Being a market leader does not a monopoly make.
A monopoly is defined as a barrier to entry in a certain market; that is, a single entity must possess the sole license to offer services in a certain market to be a true monopoly (e.g., the U.S. Postal Service, U.S. patent holders). The fact that Barnes and Nobles are at a competitive disadvantage to Amazon does not constitute a barrier to entry in the eBook market -- B+N are free to sell books and Nooks to whomever is willing to buy. If they can't compete, they have no right to demand that the government prolong their existence on their competitor's (and, typically the taxpayer's) dime.
As a matter of principle, the state have *no* business regulating who sells what to whom. Moreover, state intervention in the market also bears disastrous implications on a practical level. For all of their noble intentions, unintended consequences *always* follow from such state interference. This is a fact borne out by the immeasurable damage that anti-trust laws have done to many U.S. industries (including, sadly, the film industry -- in the old studio system, there were 2000 movies made each year and 200 producers; in the post-anti-trust studio system, 200 movies are made each year by 2000 producers).
Laying aside the ethical concerns of anti-trust laws, they are also fundamentally unnecessary. Imagined "monopolies", like Microsoft in the 90's, Wal-mart in the ought years, and Apple now, are inevitably eroded by a combination of time, technological advances and shifts in consumer preference. And yet the same economic illiterates who screech for anti-trust regulations time-and-time again conveniently fail to notice this phenomenon: when one dragon drops off the radar (Microsoft), they just seek out anther for Uncle Sam to slay (Apple). And the funny thing?
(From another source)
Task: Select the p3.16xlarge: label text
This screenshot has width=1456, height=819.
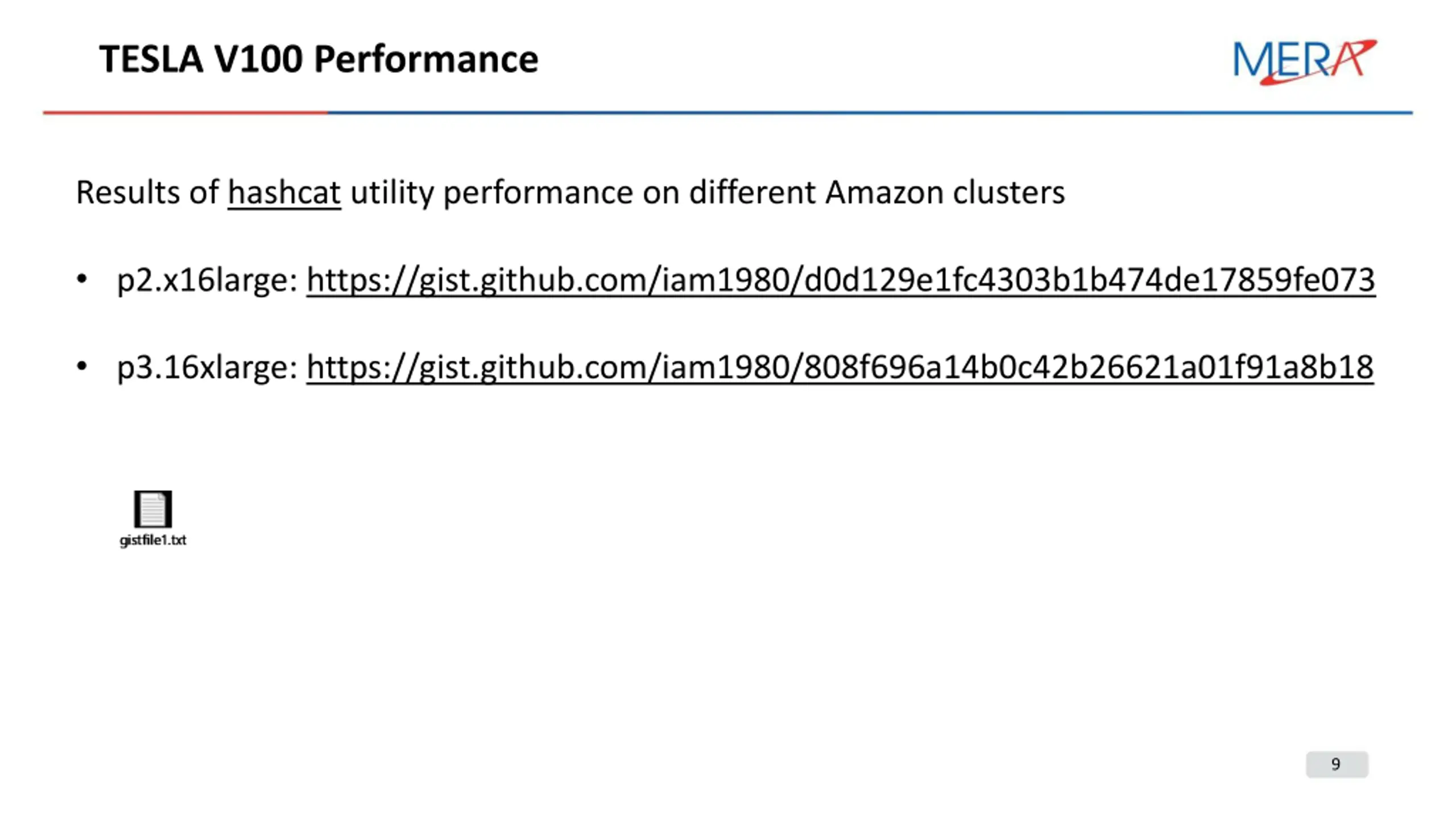Action: [208, 367]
The same anti-trust laws enacted to break-up a monopoly are eventually twisted to subsidize the prolonged existence of the market it was meant to break-up long after the above mentioned market forces have made it redundant (the railroad industry is a classic example).
Permitting a hive of bureaucrats to subvert consumer market forces as a means of fighting imagined monopolies invites nothing but disaster. It's hard to believe that most of you really want the same idiots who supply tax-payer funded military-grade weapons and money laundering services for Mexican drug cartels (See, "Operation Fast and Furious") in charge of micro-managing consumer markets.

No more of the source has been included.